* **Exercise instructions**
In the listing that follows, locate the line containing "Select the red Destroyed ribbon" and the line containing "Open the 行政处罚信息 tab". Retype exactly those two lines and every line between them, and nothing more.

* **Provided data**

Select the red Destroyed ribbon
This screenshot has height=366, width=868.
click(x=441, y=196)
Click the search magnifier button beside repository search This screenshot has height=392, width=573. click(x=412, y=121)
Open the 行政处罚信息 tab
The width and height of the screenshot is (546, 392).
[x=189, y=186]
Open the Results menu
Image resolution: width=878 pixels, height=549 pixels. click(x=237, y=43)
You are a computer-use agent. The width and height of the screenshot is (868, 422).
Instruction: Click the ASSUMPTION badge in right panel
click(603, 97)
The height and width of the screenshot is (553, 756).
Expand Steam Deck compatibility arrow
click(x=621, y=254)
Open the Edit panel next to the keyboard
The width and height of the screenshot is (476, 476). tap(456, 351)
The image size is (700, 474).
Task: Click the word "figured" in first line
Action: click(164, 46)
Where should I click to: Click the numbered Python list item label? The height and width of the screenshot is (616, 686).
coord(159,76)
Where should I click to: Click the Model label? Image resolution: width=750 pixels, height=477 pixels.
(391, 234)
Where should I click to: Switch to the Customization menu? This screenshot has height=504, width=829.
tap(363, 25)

* * *

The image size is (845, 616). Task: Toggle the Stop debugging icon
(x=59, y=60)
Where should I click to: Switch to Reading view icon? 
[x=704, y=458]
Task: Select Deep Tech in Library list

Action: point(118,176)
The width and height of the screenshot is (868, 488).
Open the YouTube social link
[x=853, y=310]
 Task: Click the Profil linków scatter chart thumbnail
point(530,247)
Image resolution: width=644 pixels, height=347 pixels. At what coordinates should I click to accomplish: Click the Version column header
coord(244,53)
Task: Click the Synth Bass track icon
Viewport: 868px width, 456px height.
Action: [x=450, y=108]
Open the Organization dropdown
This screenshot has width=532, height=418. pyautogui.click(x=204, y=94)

* **Answer space**
Select the red Destroyed ribbon
This screenshot has height=366, width=868.
click(x=441, y=196)
Click the search magnifier button beside repository search This screenshot has height=392, width=573. click(x=412, y=121)
Open the 行政处罚信息 tab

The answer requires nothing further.